In the listing that follows, count each line containing the string "screenshot" and report only the count.

* EXTRACTED DATA:
_ _ _ _
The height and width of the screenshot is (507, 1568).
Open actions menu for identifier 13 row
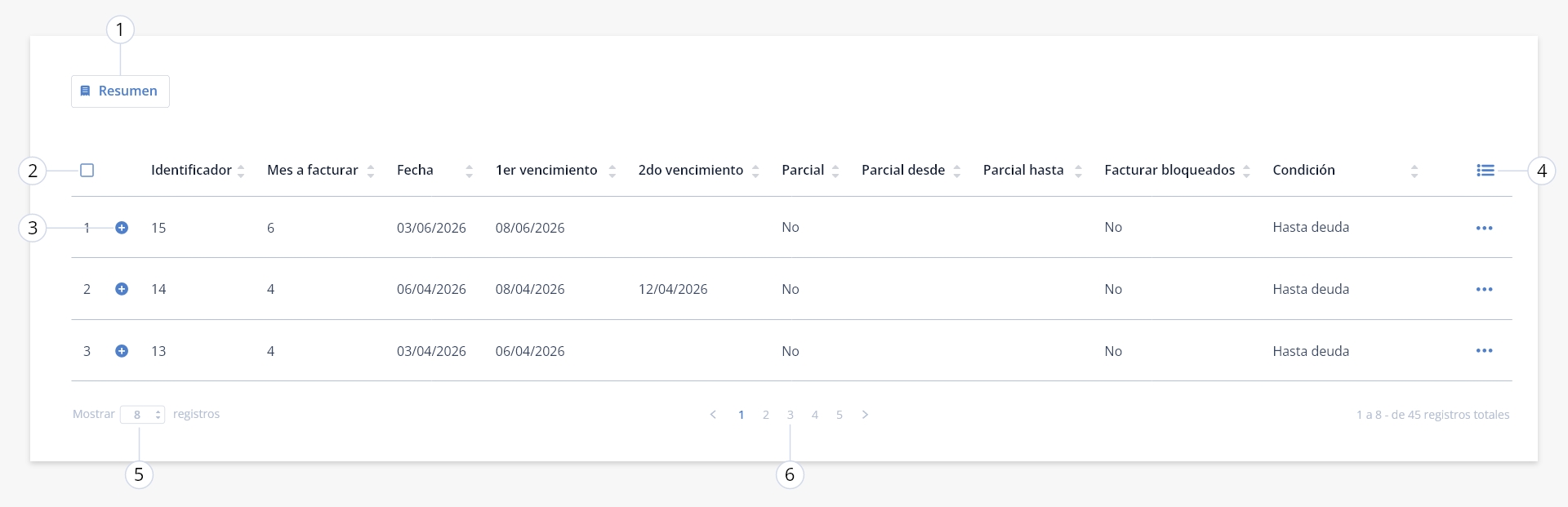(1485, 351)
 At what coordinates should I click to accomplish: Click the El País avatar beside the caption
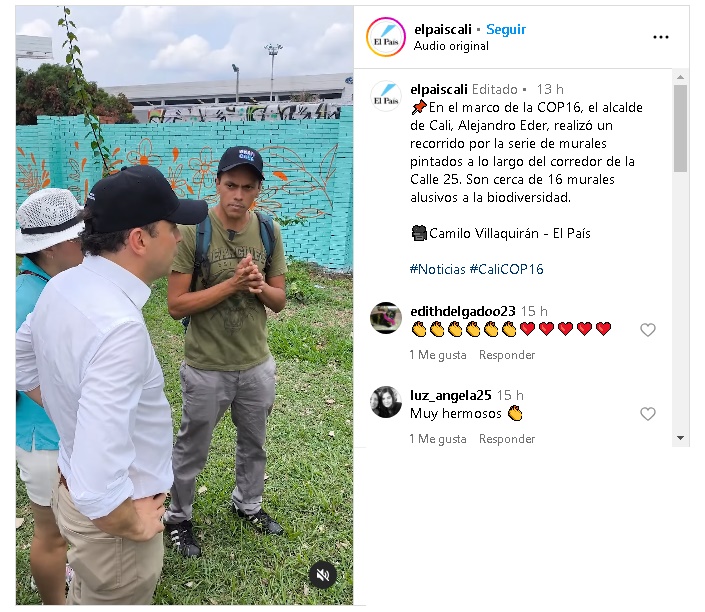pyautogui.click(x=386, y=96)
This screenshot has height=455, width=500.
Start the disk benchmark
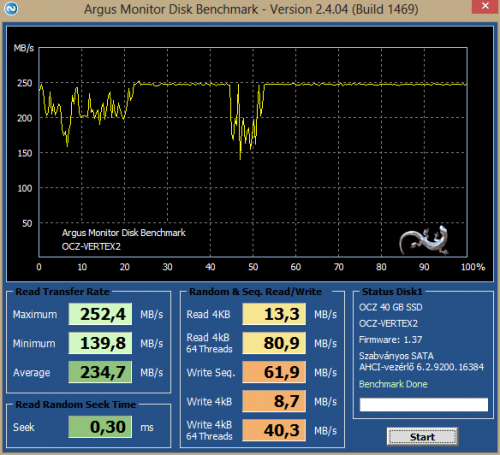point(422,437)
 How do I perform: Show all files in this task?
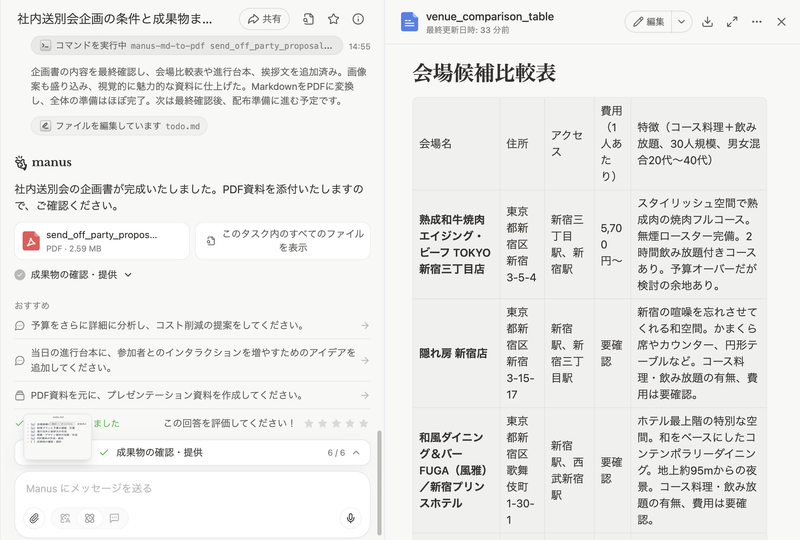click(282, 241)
_ _ _ _
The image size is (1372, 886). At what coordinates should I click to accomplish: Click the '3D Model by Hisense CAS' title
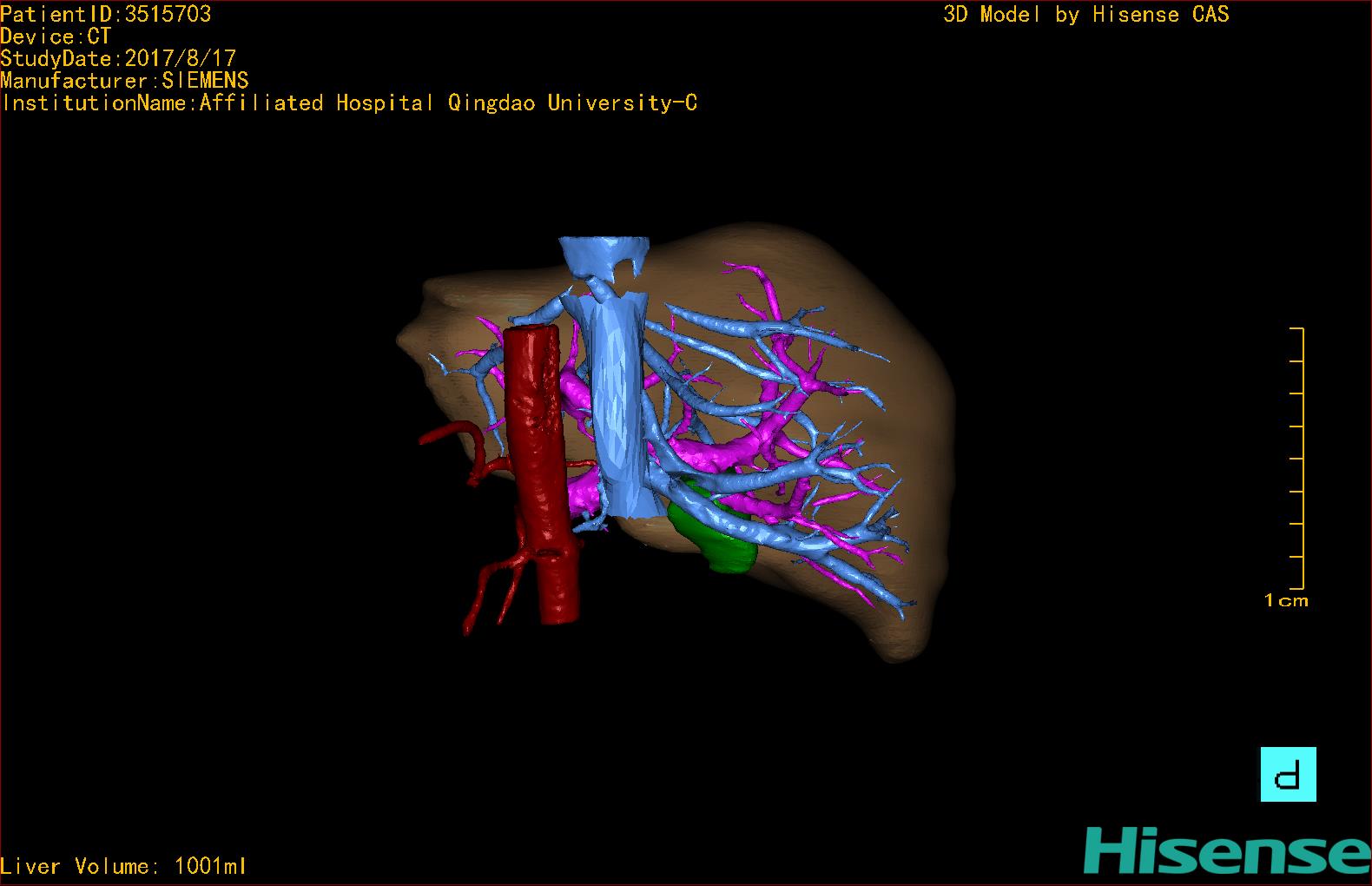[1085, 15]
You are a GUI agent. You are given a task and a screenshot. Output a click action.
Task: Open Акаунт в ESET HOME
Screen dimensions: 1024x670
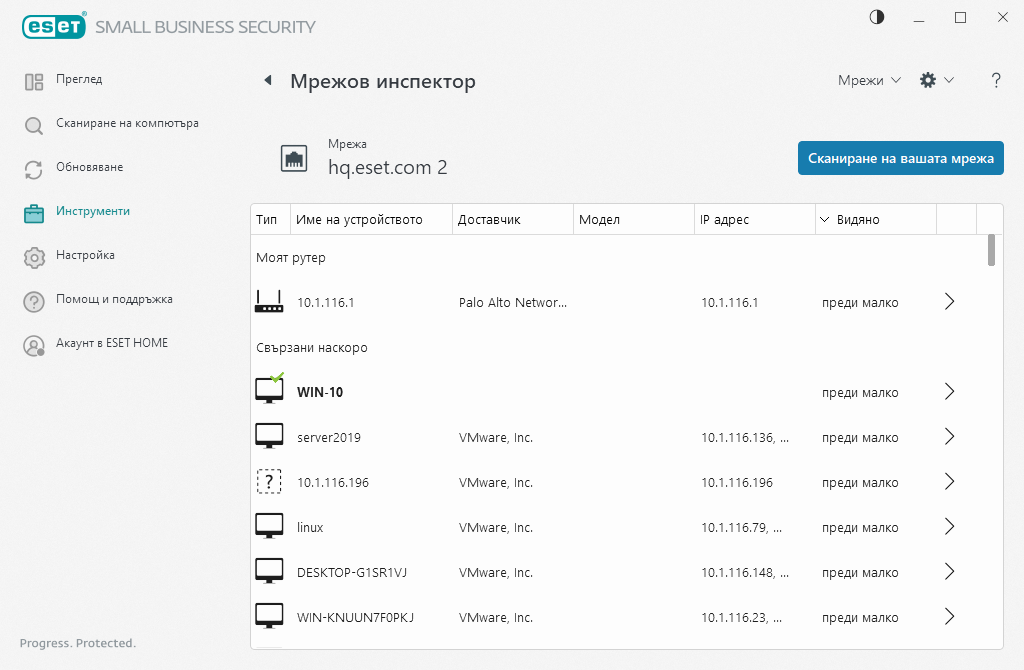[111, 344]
_ _ _ _
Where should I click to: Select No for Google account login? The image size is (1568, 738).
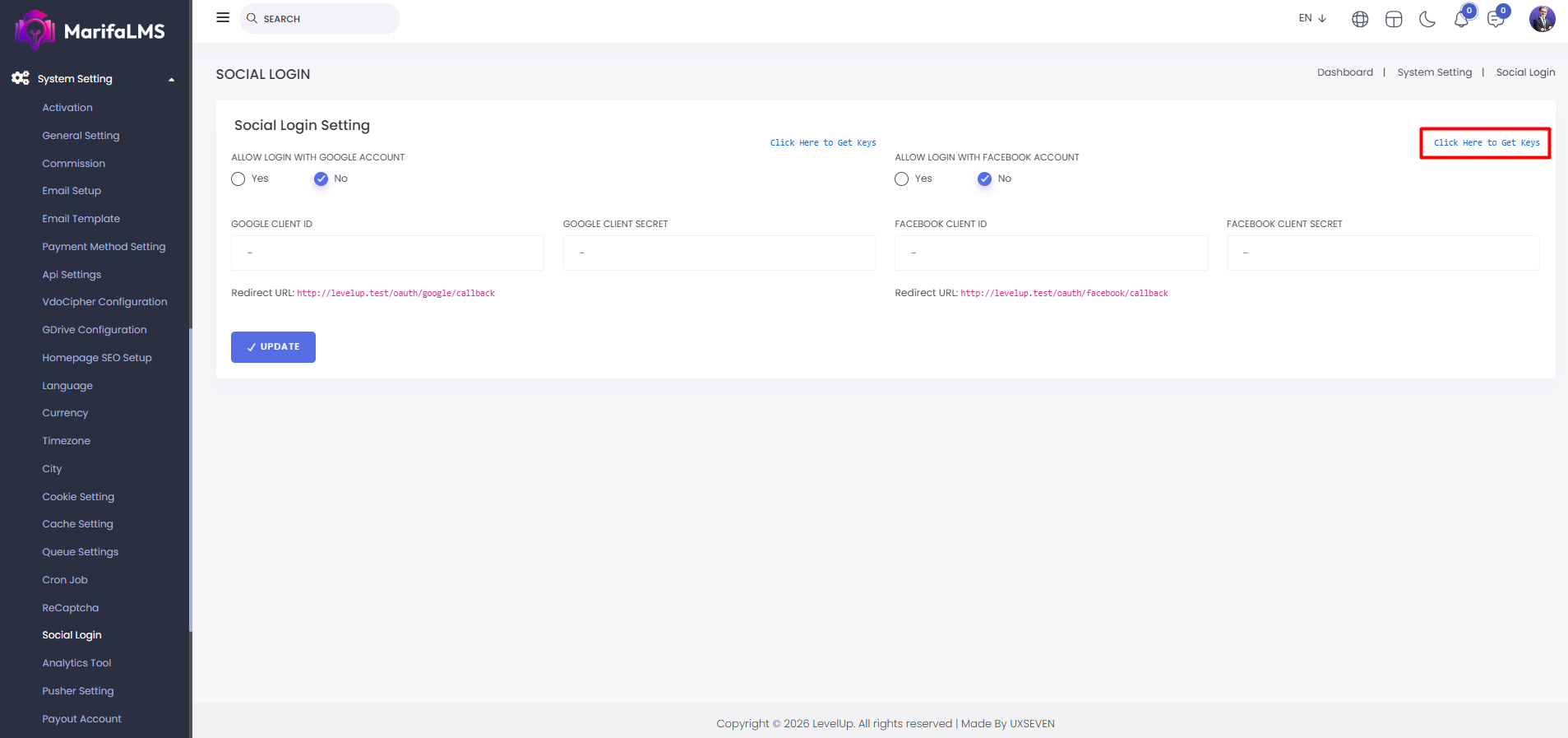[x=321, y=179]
_ _ _ _
* RESPONSE BOX:
3